I’ve had my own morning ‘upper’, I explained, a quick blast of Quo’s Caroline doing the trick before I called.

Status Quo latest album of more acoustic versions of their biggest hits

“Well, that probably does the opposite for me! Cor, d’you know… I’ve had this thing for some years now where I like to be on stage but I’m frightened to go on.

“It stays like that until I’m finished. But a few weeks ago I heard Graham Norton on his Saturday radio show, say, ‘Two more tunes and I’m finished – yippee!’ And I thought, ‘Oh. Whatever the gig is or whatever job one’s got, everyone’s really glad to finish.’

“It’s an odd one. We’re all doing the jobs we always wanted, but… that’s how it goes, I suppose.”

Francis is clearly in a pensive mood, however cheerful, with the 66-year-old happy to look back on his 50-plus years in a band.

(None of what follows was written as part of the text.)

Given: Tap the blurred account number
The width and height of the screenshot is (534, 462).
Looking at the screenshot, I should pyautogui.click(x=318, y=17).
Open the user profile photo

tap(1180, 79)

It took a few personnel and name changes as 1962’s The Scorpions became Status Quo via The Spectres, Traffic (until confusion with Steve Winwood’s band), Traffic Jam and The Status Quo.

The first real breakthrough was their 1968 top 10 hit, psychedelic wonder Pictures of Matchstick Men, their personnel by then including Rick Parfitt.

South-East Londoner Francis already knew the Surrey lad, having met while both were playing in their respective bands at Butlin’s, Minehead.

They’ve now worked together as Status Quo for 47 years, and tomorrow play an open-air fund-raiser at Hoghton Tower for Lostock Hall’s St Catherine’s Hospice.

In fact, that date just happens to fall 30 years – give or take a few days – after the band gave us that perfect start to Live Aid in 1985.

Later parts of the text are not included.